Recently, increasing attention has been paid to the emergence of the double burden of malnutrition within households. We provide an overview of the literature regarding this phenomenon by reviewing previous studies of the prevalence of double-burden households and associated factors together with the research methods used. Studies were identified from the electronic databases PubMed and Web of Science, using the same search terms for both. A total of thirty-five articles met the eligibility criteria, and 367 sets of prevalence data were extracted. In all, thirty-four articles were published in 2000 or later; twenty-four used secondary data and twenty-five focused on mother-child pairs. The ages of children varied from 0 to 19 years.
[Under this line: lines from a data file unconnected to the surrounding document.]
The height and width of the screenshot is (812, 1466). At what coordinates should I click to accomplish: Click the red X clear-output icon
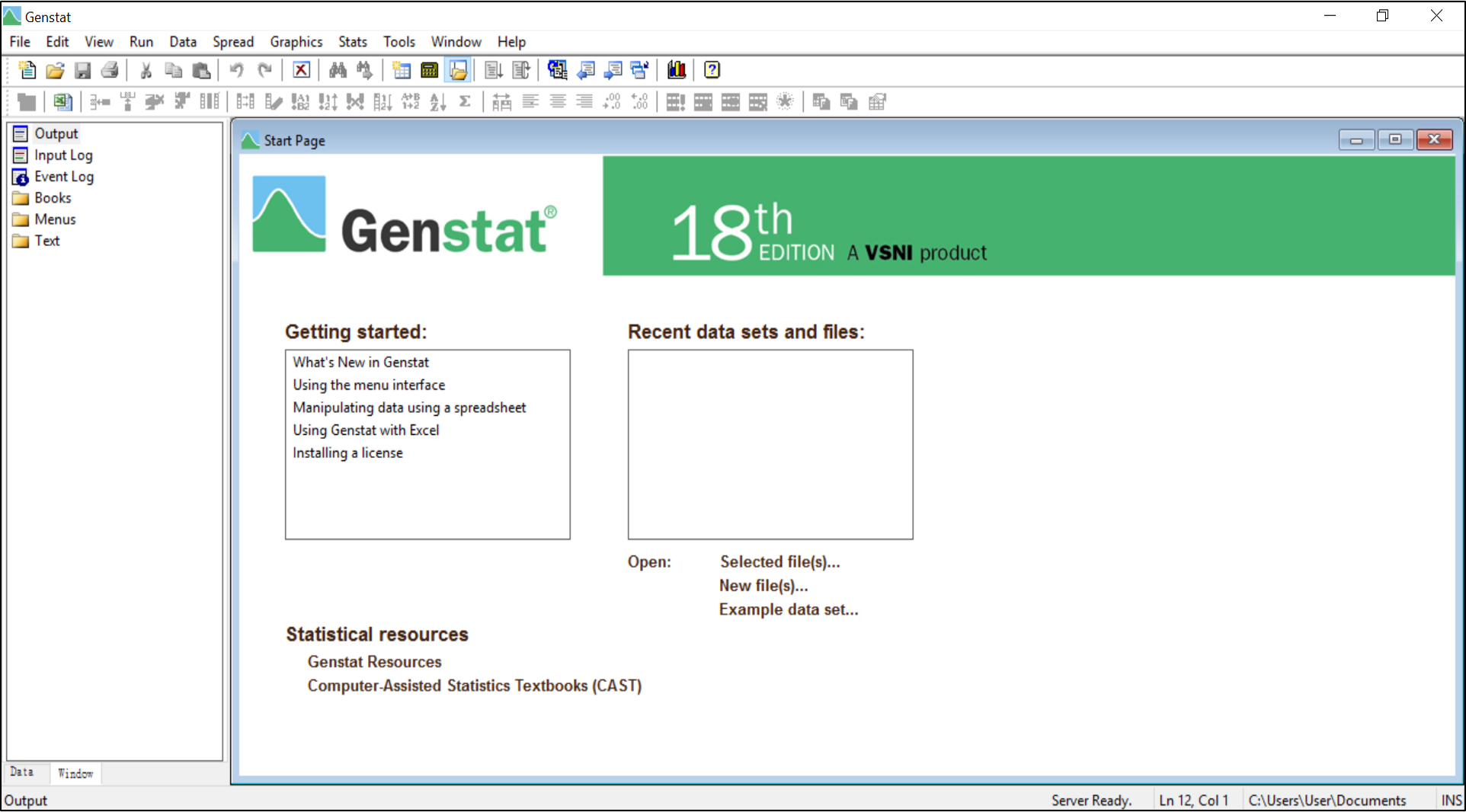tap(301, 70)
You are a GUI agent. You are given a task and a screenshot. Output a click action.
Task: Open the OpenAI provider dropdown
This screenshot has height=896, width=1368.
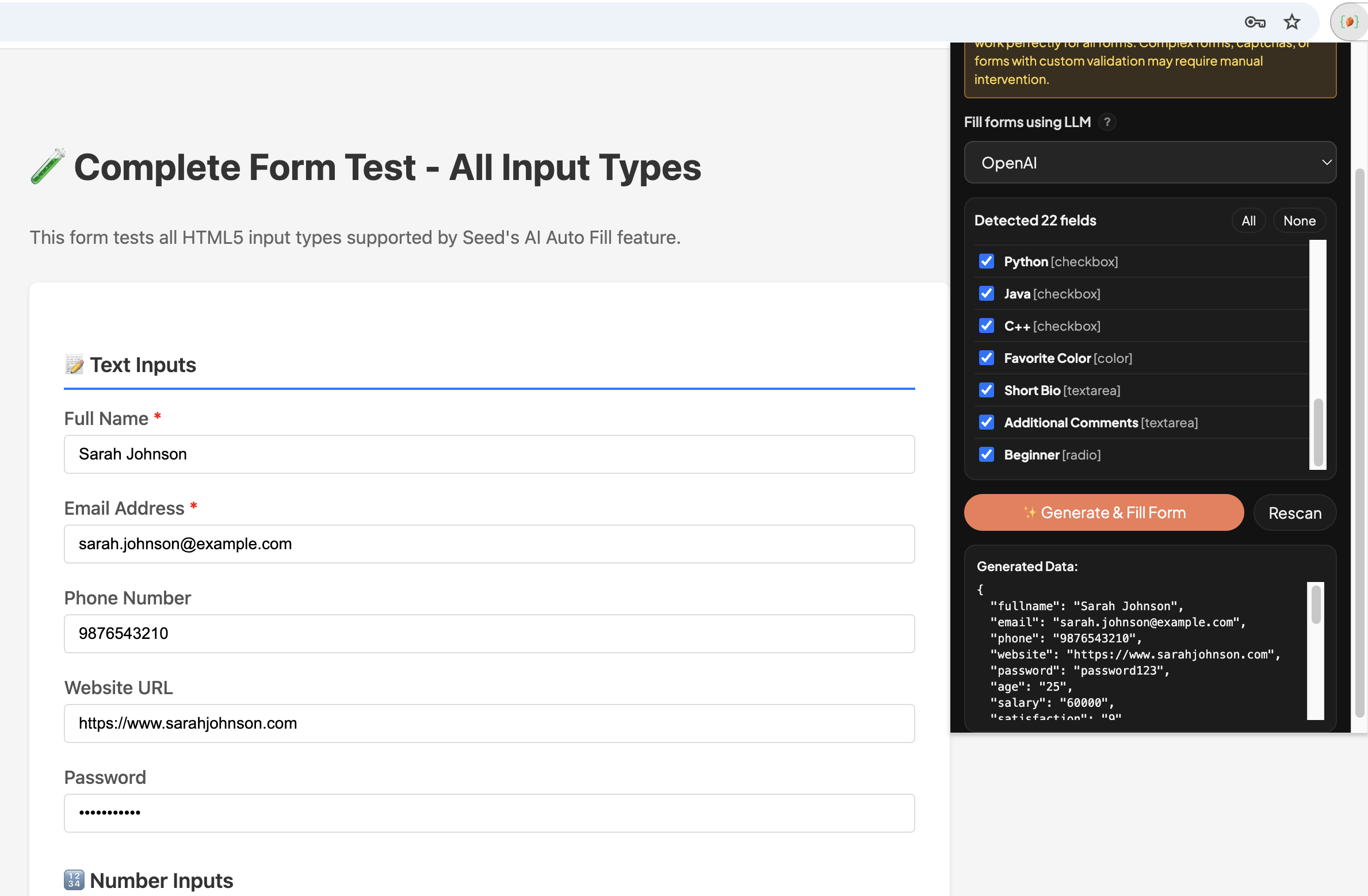1151,162
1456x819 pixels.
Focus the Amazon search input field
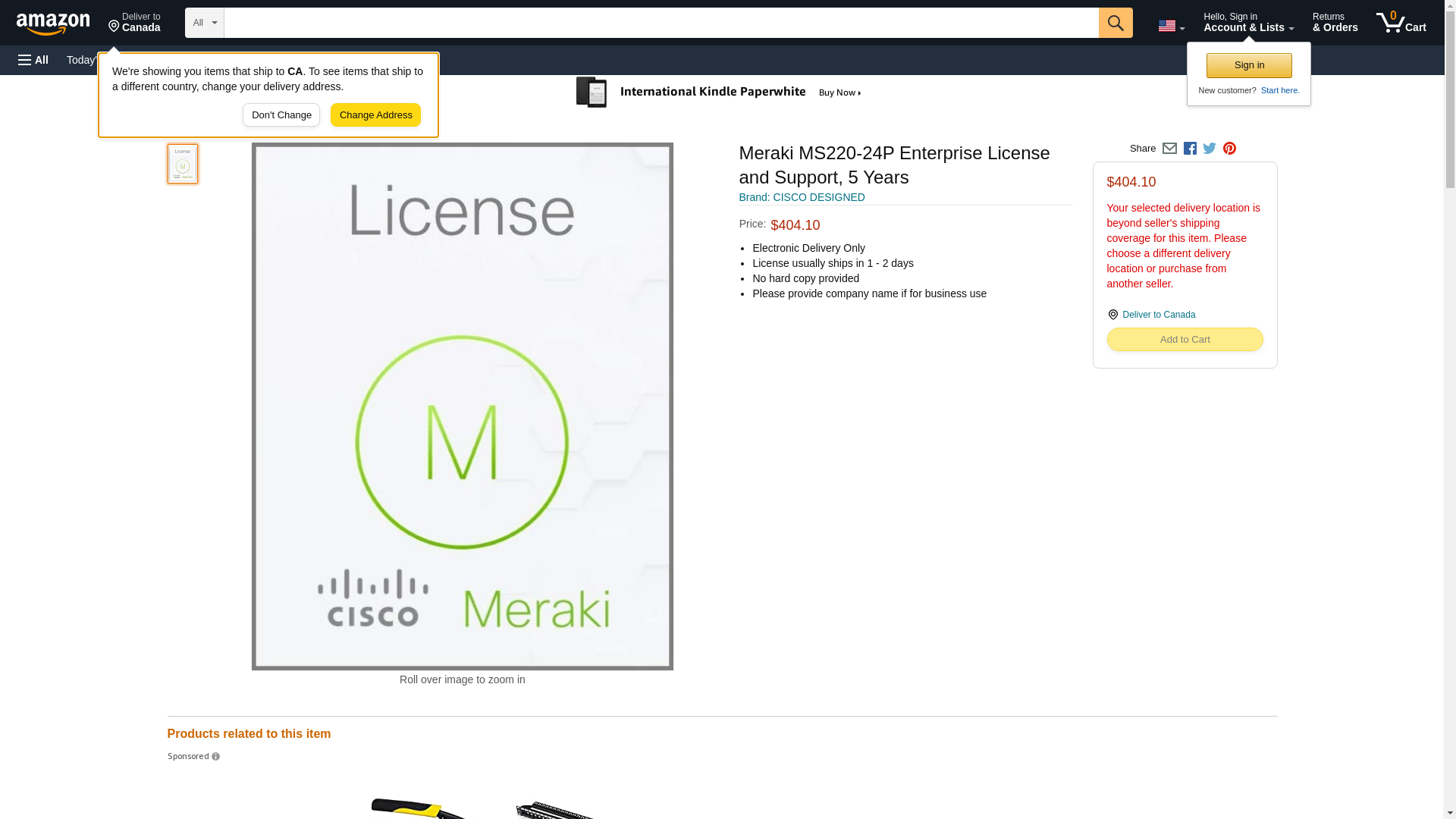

All the studies used BMI as a nutritional indicator for adults. For children, height-for-age was most frequently used, whereas weight-for-age, weight-for-height and BMI-for-age were also used in multiple studies. The reported national prevalence of double-burden households varied from 0·0 to 26·8 % by country and year; however, few studies were directly comparable, because of differences in the combinations of undernourished and overweight persons, age ranges, nutritional indicators and cut-off points. Whereas many focused on African countries, a few involved Asian countries. Although urban residence, income and education were frequently assessed, the role of intermediate factors in nutritional status, such as diet and physical activity, remains unclear. It is recommended that future studies use comparable indicators and cut-off points, involve Asian countries, and investigate individual diet and physical activity.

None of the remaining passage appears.